While tech CEOs are projecting a high degree of confidence in their AI investments, citing evidence of monetization through rising cloud revenues, the escalating spending is still generating a degree of skepticism among investors. Amazon CEO Andy Jassy expressed confidence in the company’s long-term capex investments, projecting $200 billion for infrastructure buildout this year. Alphabet’s first-quarter cloud revenue surged an impressive 63% year-over-year, contributing to a roughly 10% jump in its stock price. CFO Anat Ashkenazi indicated that capex plans are being increased to meet “robust demand.”
**Investors Seek Tangible Returns Amidst the AI Gold Rush**
The sheer scale of the AI buildout is undoubtedly staggering, yet analysts are observing a clear correlation between these investments and revenue generation, reflected in surging valuations and market capitalizations. “Capital expenditures keep climbing, but return on investment is evident via a substantial backlog and accelerating cloud growth,” observed Jefferies analysts. “Margin leverage for the hyperscalers remains intact despite AI investments, underscoring structural operational expense discipline.”
Confidence in monetization is particularly strong for Alphabet, where backlog growth is bolstering computing inventories and expansion efforts. “The backlog supports the capital expenditure super-cycle,” wrote Brian Pitz of BMO Capital Markets. “Google’s backlog nearly doubled quarter-over-quarter with a 400% annual increase, reaching $462 billion.” He further elaborated that the majority of this backlog pertains to core Google Cloud Platform contracts, with Google expecting to recognize just over 50% of it as revenue within the next 24 months.
While Google’s cloud revenue impressed the market, Meta’s aggressive expansion plans have troubled some investors who are looking for clearer returns on its substantial investments. The company’s shares have recently seen an approximate 8% decline. “Meta likely remains in the penalty box pending clearer capex ROI,” stated Jefferies analysts. Meta spent $72 billion on capex in 2025 and anticipates doubling that figure in 2026, with projections now ranging between $125 billion and $145 billion, an increase from its previous guidance.

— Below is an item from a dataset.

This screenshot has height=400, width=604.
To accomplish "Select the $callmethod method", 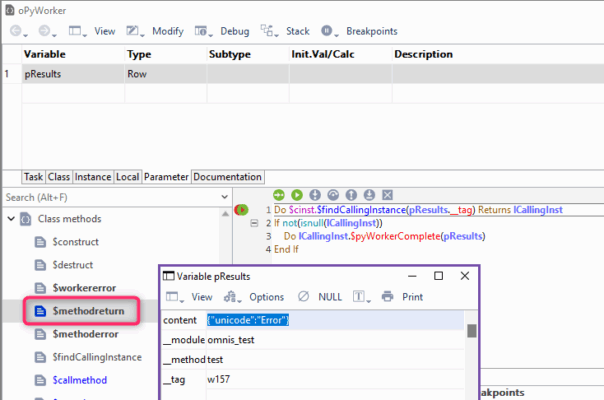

Meta CEO Mark Zuckerberg acknowledged the increased infrastructure capex forecast for the current year, attributing most of it to higher component costs, particularly in memory pricing. He expressed confidence in these investments, citing positive signals from both internal progress and industry trends. However, Meta’s free cash flow has dwindled significantly, dropping to $1.2 billion in the first quarter from $26 billion in the same period last year. Bank of America analysts anticipate an improvement in sales and free cash flow across the sector in 2026, which should help to support these ambitious spending levels.

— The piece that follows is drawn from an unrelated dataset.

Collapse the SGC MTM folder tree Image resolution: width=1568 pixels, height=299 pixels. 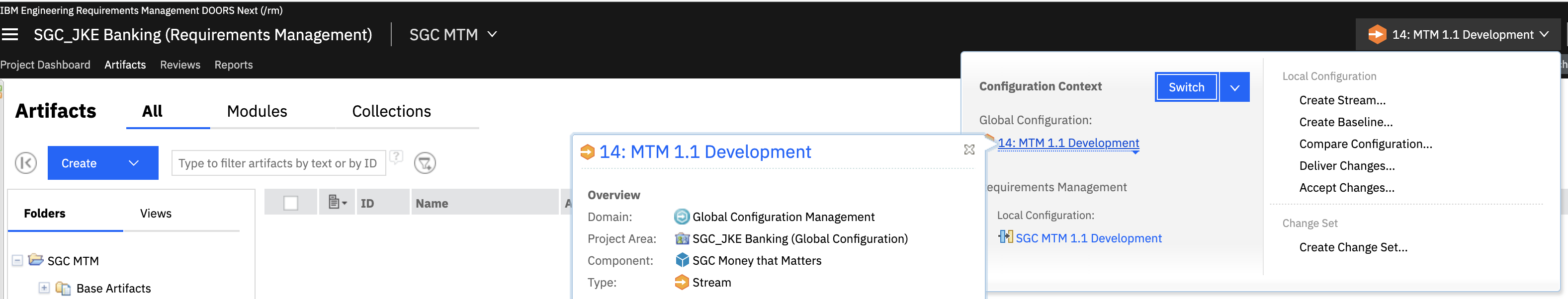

**A Boon for the Supply Chain: Who Stands to Benefit?**
The sustained growth in capital expenditures presents a significant tailwind for chipmakers and hardware providers. These companies are the crucial suppliers to the hyperscalers, and analysts are taking note. First-quarter earnings for CPU-maker Intel were particularly strong, underscoring the fact that the AI buildout requires more than just Graphics Processing Units (GPUs).
“There is strong and growing demand for various custom application-specific integrated circuit programs,” noted Evercore analysts, highlighting an “acute focus on agentic AI as a key use-case which we believe will prove to drive a CPU renaissance over the next several years.”
RBC Capital Markets maintains a positive outlook on key players in the AI supply chain, including Nvidia, Micron Technology, Marvell, Astera Labs, Arm Holdings, and Lattice Semiconductor. “Strong capex trends should also bode well for sector-perform rated Broadcom, AMD, and Intel,” RBC stated, adding that “AI demand is driving double-digit growth in wafer fabrication.”